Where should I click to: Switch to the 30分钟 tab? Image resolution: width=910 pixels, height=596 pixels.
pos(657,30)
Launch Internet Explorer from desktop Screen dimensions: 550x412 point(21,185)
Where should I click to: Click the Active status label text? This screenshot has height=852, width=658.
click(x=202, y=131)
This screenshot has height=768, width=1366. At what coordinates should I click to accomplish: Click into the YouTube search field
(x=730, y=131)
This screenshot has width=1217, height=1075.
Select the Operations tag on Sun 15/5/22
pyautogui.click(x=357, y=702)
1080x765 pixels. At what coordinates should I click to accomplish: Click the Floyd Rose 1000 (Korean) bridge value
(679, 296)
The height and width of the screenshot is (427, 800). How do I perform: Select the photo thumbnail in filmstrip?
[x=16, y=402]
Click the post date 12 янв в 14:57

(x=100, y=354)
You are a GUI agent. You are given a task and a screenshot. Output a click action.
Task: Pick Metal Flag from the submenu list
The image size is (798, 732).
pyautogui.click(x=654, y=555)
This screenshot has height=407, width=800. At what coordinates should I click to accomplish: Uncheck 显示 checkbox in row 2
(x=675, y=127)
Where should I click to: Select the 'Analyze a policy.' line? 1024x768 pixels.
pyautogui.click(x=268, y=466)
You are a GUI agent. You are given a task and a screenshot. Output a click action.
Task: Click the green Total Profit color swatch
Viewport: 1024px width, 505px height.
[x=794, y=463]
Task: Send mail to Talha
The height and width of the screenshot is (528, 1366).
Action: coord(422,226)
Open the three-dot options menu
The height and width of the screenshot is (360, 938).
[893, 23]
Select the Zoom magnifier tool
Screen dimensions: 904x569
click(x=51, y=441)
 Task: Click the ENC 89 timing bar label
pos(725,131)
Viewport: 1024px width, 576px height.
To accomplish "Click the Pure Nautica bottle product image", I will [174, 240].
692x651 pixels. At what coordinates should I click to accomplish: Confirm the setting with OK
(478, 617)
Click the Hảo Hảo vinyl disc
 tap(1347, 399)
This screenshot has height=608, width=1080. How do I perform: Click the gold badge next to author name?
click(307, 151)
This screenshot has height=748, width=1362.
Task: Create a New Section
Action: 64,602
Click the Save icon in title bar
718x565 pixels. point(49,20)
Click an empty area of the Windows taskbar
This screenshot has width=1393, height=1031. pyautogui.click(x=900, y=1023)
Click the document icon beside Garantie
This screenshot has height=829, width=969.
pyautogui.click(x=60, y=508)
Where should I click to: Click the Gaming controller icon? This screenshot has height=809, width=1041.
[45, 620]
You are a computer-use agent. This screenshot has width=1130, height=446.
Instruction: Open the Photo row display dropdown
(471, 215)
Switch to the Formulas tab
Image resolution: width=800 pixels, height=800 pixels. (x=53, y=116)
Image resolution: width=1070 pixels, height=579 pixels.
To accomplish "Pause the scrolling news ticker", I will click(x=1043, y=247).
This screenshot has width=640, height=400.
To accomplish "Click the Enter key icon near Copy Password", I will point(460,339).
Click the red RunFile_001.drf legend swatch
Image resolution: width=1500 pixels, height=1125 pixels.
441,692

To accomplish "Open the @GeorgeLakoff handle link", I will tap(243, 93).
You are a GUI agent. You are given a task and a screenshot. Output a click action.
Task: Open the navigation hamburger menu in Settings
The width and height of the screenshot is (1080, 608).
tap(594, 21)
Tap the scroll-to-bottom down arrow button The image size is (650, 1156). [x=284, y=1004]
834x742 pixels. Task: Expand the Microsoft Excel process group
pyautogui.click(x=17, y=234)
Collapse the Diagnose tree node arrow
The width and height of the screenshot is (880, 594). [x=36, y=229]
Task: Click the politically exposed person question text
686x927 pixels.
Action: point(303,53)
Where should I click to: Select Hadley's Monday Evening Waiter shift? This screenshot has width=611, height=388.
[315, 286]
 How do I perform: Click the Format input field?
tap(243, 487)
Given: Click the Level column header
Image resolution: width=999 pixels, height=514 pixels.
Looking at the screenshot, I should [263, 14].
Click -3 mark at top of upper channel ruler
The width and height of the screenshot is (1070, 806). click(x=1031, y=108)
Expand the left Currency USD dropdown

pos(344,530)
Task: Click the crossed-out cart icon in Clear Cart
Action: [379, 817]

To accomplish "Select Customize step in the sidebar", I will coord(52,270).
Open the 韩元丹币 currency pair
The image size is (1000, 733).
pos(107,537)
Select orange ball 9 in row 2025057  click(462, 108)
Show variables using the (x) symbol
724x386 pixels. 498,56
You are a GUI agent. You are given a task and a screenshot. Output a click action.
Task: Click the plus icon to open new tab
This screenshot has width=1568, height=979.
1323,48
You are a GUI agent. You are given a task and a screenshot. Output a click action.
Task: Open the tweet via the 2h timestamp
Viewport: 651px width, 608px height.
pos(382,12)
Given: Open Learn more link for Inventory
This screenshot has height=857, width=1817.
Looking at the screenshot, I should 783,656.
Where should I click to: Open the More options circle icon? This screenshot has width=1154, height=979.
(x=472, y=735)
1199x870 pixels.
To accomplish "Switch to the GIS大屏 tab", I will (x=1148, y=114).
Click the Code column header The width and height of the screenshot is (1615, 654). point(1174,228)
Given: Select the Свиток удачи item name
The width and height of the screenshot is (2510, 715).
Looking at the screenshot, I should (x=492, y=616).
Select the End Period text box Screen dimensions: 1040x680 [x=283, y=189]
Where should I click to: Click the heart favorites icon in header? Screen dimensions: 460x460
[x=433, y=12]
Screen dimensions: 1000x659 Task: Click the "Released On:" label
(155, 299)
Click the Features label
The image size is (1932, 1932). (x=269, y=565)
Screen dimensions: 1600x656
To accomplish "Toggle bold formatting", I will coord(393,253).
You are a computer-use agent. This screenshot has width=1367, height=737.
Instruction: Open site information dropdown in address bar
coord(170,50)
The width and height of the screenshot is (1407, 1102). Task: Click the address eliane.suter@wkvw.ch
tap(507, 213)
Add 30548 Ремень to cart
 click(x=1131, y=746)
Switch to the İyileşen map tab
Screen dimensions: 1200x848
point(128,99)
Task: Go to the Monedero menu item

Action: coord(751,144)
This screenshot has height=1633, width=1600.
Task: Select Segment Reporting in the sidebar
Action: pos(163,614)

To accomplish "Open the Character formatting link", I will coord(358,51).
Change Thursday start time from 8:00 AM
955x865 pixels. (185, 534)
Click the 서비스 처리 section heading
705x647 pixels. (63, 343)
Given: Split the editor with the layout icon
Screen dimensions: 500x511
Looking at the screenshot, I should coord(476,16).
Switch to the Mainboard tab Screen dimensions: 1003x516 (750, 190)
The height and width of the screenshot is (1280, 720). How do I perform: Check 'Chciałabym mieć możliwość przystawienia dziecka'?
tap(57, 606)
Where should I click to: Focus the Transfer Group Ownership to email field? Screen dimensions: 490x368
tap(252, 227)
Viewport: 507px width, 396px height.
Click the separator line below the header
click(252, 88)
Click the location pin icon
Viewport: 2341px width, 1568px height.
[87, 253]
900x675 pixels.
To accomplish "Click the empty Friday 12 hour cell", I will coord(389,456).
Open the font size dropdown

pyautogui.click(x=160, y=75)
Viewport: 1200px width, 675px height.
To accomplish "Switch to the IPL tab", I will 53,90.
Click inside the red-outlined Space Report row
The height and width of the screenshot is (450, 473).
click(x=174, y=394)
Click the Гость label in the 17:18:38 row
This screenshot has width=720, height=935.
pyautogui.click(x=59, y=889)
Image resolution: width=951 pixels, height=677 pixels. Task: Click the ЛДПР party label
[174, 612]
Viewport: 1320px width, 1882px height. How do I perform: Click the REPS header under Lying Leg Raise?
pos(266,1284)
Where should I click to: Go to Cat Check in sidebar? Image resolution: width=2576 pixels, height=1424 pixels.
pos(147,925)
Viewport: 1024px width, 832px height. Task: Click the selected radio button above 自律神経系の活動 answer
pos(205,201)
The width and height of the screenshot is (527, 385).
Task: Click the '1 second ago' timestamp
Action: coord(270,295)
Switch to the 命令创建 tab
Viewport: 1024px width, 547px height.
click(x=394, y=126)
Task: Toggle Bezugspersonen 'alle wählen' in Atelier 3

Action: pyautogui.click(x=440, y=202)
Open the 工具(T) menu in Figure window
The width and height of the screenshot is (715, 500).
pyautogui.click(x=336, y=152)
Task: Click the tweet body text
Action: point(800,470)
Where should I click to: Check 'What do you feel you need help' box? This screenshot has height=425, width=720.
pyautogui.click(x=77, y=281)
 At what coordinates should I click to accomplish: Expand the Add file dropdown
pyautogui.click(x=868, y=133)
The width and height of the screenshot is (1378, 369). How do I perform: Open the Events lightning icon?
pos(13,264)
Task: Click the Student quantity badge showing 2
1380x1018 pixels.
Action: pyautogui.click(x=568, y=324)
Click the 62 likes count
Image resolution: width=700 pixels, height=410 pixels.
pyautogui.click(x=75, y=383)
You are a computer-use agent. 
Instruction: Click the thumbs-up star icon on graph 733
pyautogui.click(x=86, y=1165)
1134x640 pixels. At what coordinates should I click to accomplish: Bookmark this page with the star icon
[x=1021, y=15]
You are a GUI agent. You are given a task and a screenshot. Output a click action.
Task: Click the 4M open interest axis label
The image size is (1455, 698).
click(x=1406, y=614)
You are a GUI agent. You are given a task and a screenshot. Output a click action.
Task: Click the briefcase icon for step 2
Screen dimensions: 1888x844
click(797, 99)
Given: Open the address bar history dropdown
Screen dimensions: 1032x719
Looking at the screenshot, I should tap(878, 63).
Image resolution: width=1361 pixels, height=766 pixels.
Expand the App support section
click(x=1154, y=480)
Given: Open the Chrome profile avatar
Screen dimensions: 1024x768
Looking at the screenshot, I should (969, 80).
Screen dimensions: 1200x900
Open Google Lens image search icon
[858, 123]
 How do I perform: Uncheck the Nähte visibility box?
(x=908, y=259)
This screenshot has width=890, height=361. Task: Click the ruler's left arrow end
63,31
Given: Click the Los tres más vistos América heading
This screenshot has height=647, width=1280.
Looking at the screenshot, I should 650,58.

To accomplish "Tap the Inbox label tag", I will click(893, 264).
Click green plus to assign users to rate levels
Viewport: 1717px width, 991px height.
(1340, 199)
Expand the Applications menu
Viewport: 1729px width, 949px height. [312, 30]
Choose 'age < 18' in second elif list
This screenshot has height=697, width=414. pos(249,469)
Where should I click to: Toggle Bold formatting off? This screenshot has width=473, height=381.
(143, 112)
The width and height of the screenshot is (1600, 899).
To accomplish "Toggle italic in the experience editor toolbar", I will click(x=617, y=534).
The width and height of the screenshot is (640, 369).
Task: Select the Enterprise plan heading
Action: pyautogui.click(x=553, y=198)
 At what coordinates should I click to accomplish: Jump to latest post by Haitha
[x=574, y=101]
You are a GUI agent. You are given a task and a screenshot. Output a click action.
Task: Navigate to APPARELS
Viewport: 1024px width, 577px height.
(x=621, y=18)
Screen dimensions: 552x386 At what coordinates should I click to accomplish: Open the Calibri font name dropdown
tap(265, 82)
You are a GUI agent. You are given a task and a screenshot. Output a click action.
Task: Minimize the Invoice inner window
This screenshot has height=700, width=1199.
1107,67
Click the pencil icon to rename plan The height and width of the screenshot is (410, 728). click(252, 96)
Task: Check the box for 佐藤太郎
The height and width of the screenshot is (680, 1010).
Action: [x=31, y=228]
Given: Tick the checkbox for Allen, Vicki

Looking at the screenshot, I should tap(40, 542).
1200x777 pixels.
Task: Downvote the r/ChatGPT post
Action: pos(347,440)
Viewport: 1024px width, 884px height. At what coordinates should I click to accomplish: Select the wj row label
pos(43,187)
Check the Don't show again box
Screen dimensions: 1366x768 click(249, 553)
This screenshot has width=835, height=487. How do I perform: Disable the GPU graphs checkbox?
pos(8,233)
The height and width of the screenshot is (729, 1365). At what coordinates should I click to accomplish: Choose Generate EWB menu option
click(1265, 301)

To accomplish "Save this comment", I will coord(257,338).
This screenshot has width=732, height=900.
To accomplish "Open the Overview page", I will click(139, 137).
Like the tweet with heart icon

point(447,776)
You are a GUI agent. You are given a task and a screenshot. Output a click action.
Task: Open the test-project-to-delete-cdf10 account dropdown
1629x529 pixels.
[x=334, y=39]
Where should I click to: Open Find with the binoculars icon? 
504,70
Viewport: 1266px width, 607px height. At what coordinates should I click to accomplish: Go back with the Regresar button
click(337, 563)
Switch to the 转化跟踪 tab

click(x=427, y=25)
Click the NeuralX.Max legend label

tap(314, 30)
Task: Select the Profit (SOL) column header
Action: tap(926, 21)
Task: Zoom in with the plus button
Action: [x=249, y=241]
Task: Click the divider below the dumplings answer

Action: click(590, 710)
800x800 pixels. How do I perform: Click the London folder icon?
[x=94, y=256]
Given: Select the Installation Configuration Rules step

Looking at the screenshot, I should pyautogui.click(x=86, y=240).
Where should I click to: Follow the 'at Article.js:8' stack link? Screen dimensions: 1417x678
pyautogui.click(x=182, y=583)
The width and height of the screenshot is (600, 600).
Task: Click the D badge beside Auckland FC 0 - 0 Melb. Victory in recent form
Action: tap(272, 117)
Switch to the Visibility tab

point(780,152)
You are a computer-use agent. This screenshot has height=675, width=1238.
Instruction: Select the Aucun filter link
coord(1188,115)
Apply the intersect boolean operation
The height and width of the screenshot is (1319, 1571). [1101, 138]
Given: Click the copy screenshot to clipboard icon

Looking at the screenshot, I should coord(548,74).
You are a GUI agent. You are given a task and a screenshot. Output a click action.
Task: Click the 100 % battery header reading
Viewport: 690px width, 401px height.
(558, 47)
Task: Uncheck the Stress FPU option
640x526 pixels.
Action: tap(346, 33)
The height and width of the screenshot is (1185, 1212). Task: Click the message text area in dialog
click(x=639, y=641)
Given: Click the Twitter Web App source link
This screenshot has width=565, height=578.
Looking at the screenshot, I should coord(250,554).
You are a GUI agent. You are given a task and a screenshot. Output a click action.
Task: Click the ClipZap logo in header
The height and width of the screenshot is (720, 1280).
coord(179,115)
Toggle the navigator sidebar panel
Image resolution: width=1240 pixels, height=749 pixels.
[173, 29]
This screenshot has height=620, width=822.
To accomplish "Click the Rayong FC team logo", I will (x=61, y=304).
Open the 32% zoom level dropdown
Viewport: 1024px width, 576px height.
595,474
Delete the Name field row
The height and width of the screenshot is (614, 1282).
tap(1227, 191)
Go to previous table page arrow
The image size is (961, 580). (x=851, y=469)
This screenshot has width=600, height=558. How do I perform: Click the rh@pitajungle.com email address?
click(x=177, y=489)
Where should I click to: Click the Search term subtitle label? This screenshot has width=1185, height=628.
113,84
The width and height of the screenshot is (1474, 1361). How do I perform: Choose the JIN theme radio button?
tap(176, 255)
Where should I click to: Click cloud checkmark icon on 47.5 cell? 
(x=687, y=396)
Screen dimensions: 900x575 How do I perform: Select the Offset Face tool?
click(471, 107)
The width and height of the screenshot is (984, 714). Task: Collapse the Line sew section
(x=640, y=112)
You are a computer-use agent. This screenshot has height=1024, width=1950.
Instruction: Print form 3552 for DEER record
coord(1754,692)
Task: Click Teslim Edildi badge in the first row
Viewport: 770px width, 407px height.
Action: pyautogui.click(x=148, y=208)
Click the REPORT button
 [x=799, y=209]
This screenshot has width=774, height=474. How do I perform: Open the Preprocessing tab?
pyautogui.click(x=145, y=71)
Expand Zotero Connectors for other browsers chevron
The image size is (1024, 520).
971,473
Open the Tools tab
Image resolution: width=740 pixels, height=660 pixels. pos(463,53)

---*---

Count the lines of the data that hold the word "green". Report the count and nothing more.

Solution to this exercise: 2